任务要求: 请原样返回列表中从开头到包含“Action: tap(961, 612)”那一行的全部行，首尾两行都包括在内，答案中不要包含图片。

页面与屏幕定位数据
........

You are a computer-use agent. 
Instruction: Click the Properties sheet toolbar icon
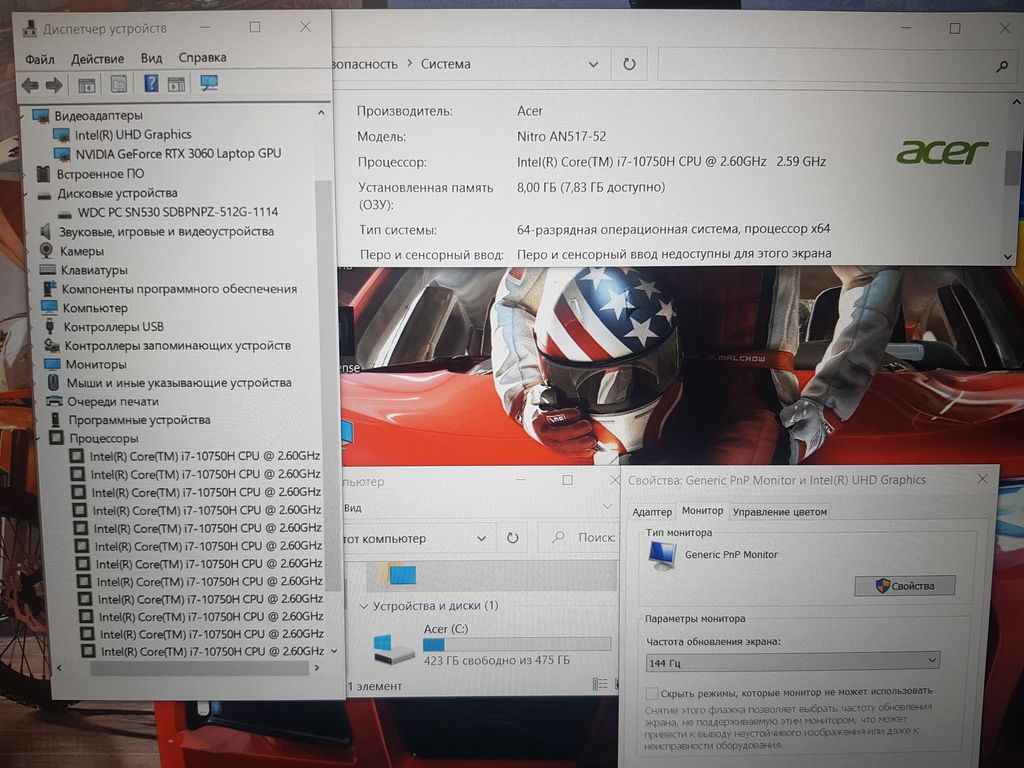click(x=119, y=84)
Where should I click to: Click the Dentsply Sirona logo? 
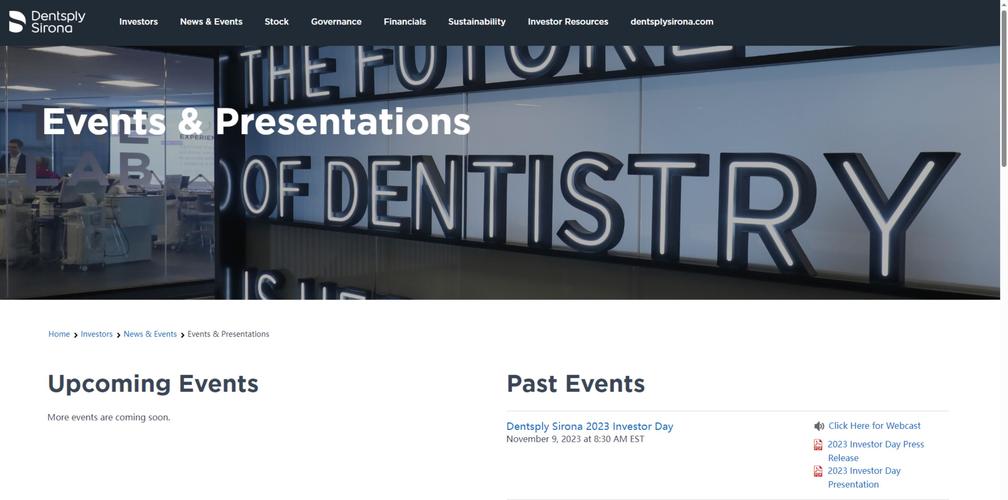pyautogui.click(x=47, y=21)
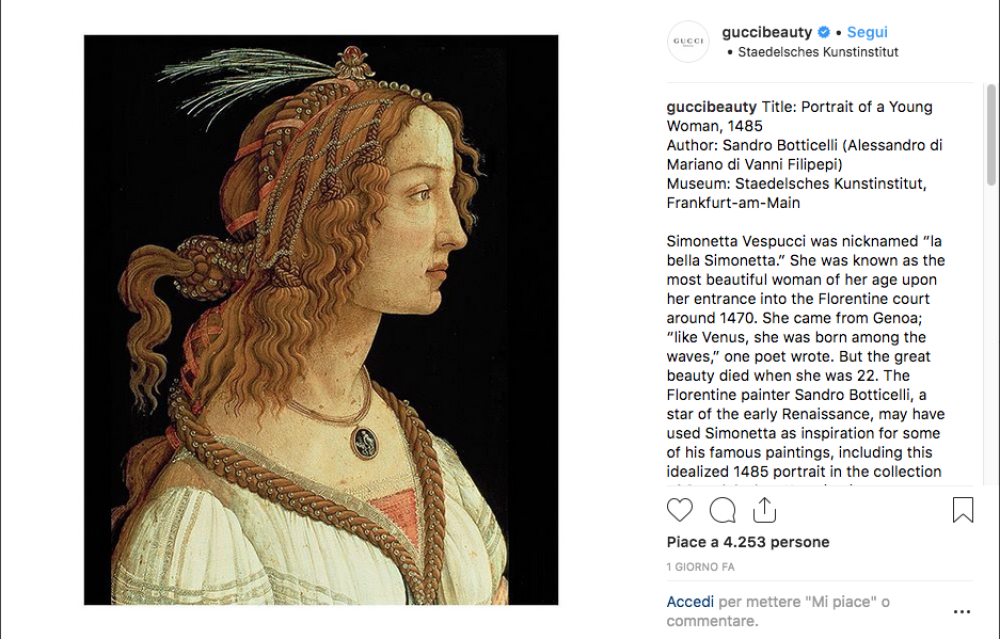
Task: Open the three-dot more options menu
Action: tap(961, 612)
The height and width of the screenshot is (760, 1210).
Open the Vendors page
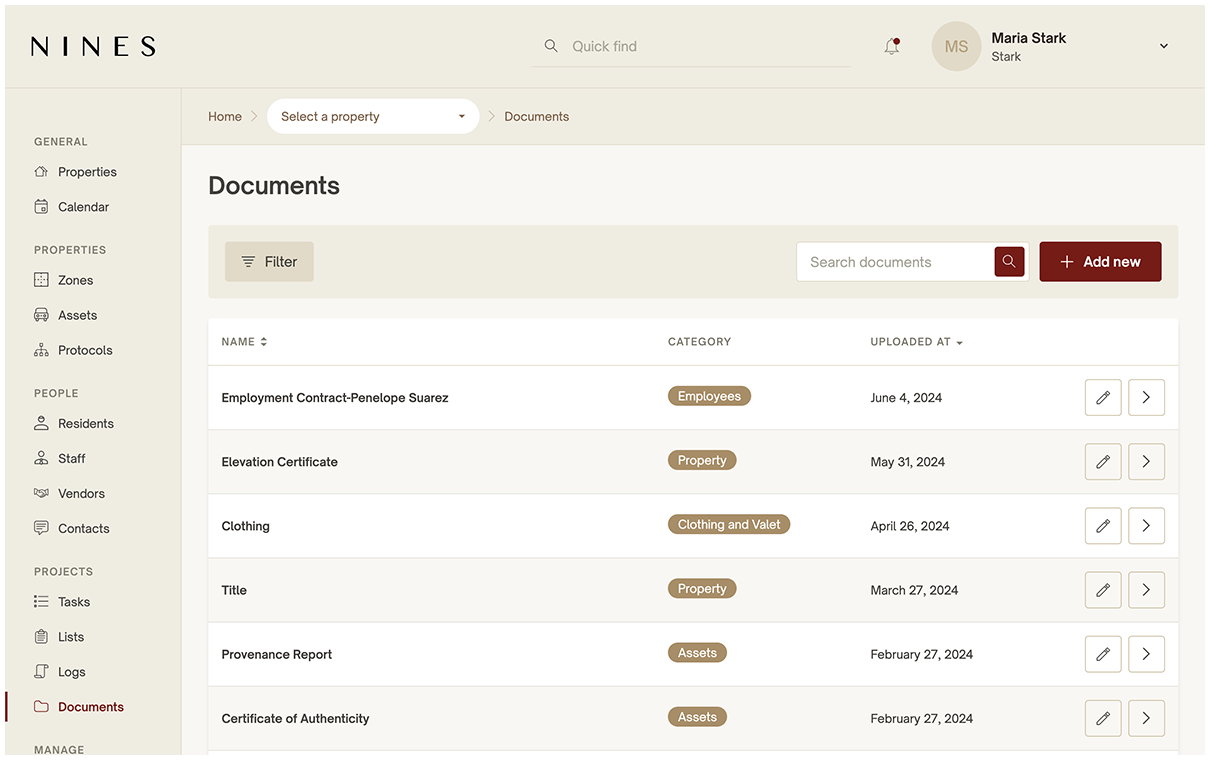[79, 493]
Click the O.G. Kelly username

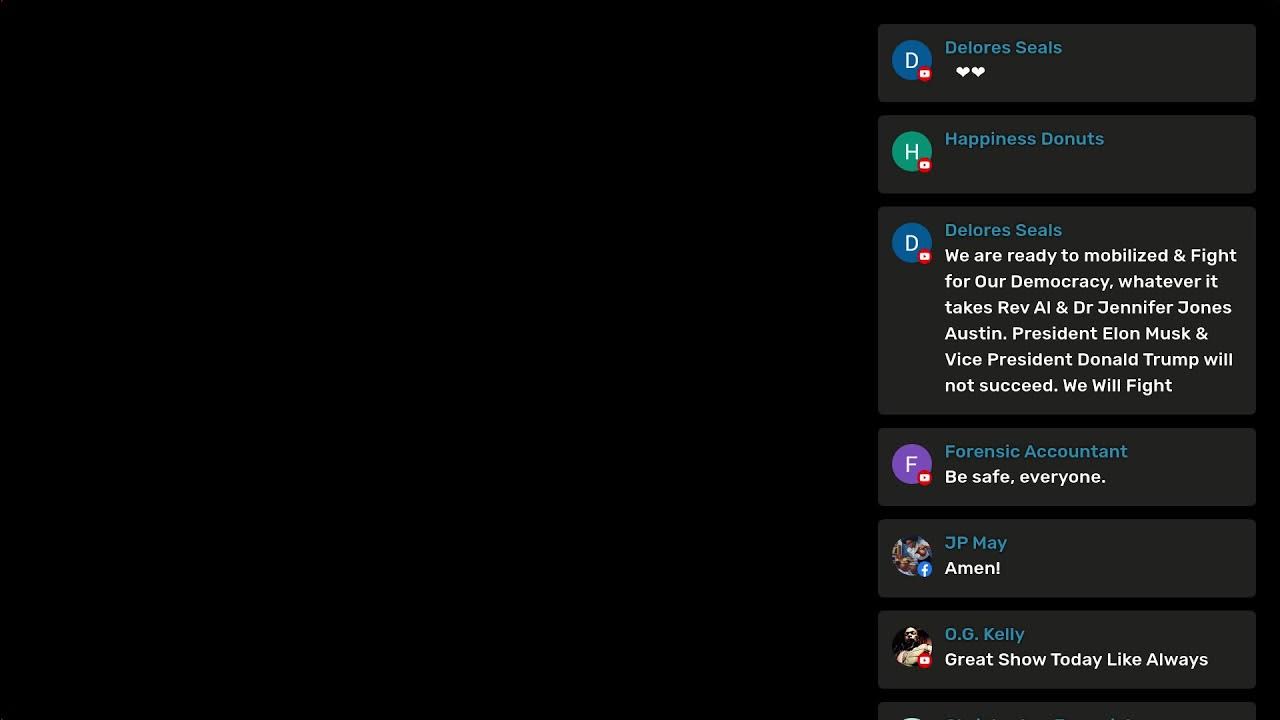click(984, 634)
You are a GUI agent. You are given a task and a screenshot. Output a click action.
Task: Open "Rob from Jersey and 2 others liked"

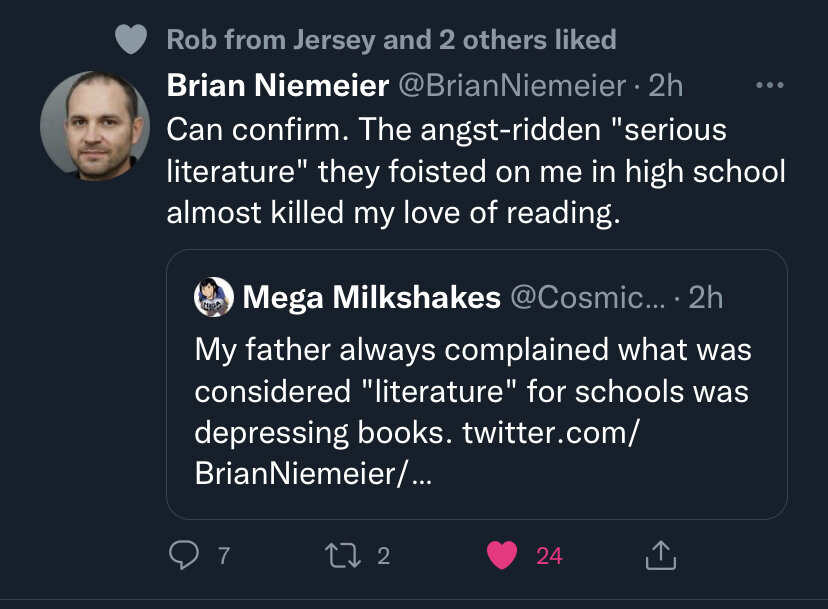(391, 40)
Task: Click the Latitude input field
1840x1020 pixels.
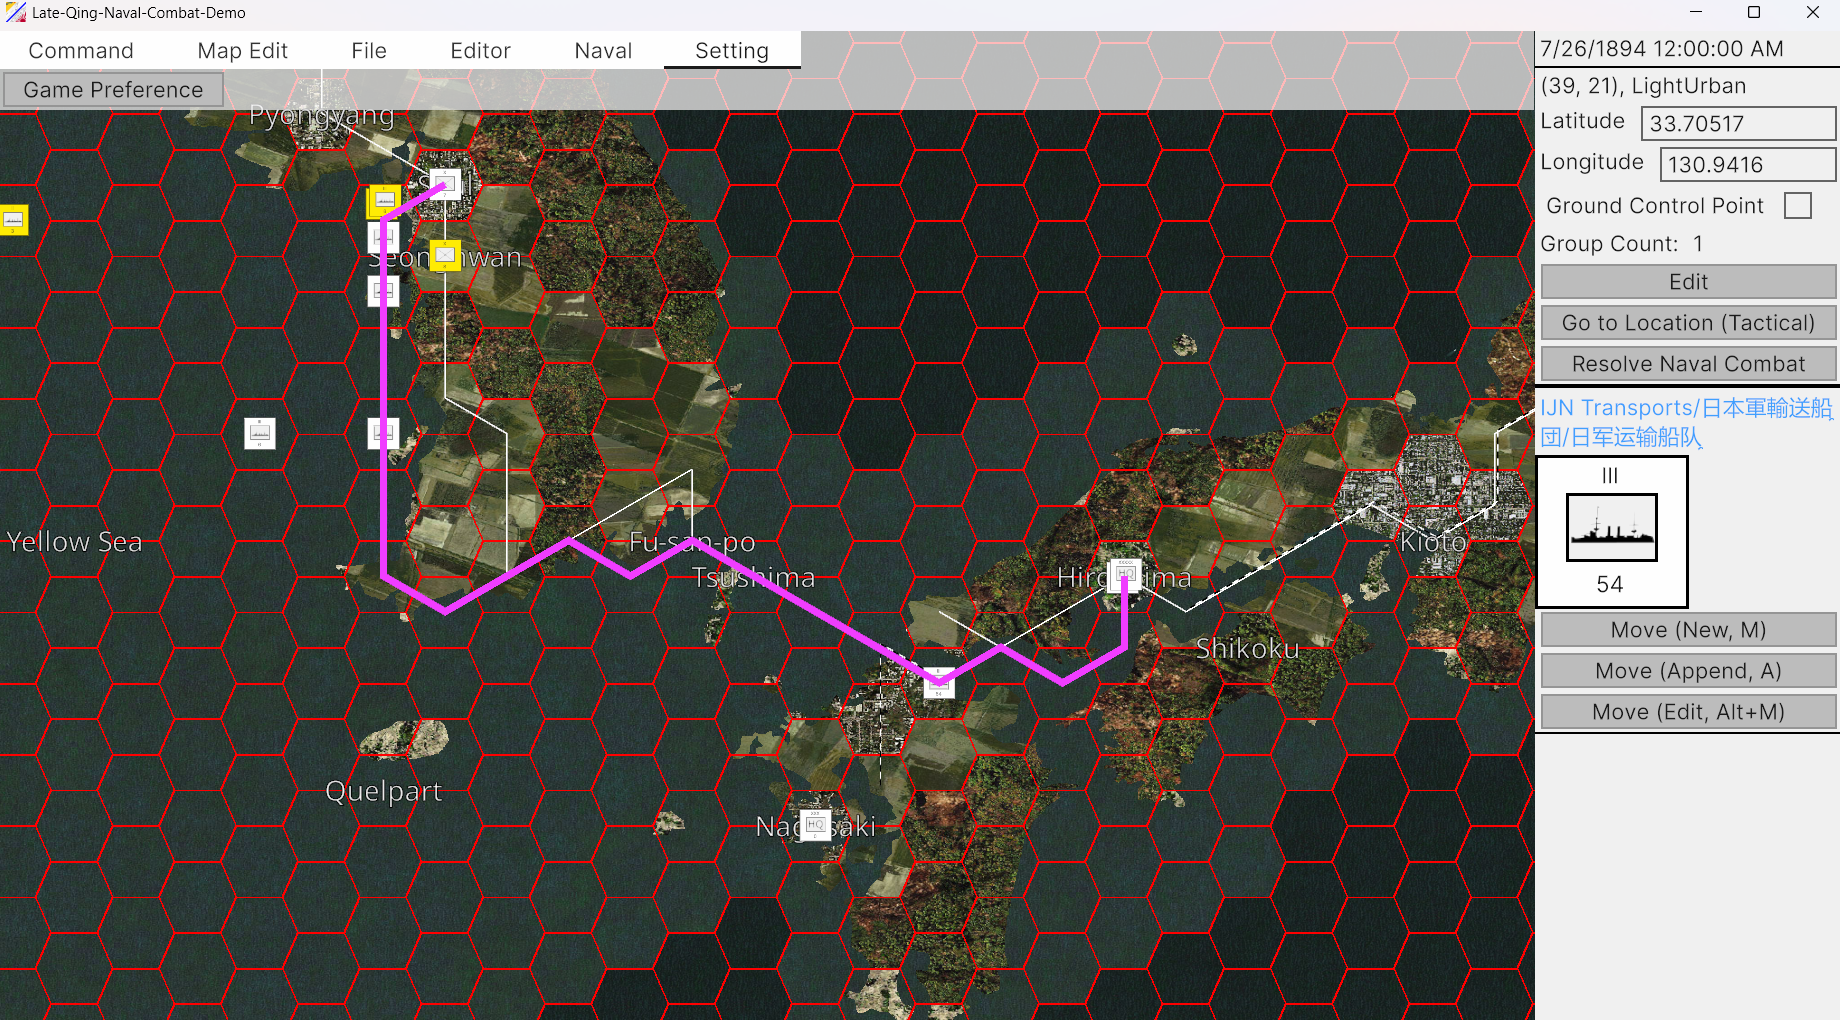Action: tap(1738, 124)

........

回答:
You are a computer-use agent. 
Instruction: Click the Properties sheet toolbar icon
click(x=119, y=84)
Where should I click to: Click the Dentsply Sirona logo? 
pyautogui.click(x=47, y=21)
Task: Open the three-dot more options menu
Action: tap(961, 612)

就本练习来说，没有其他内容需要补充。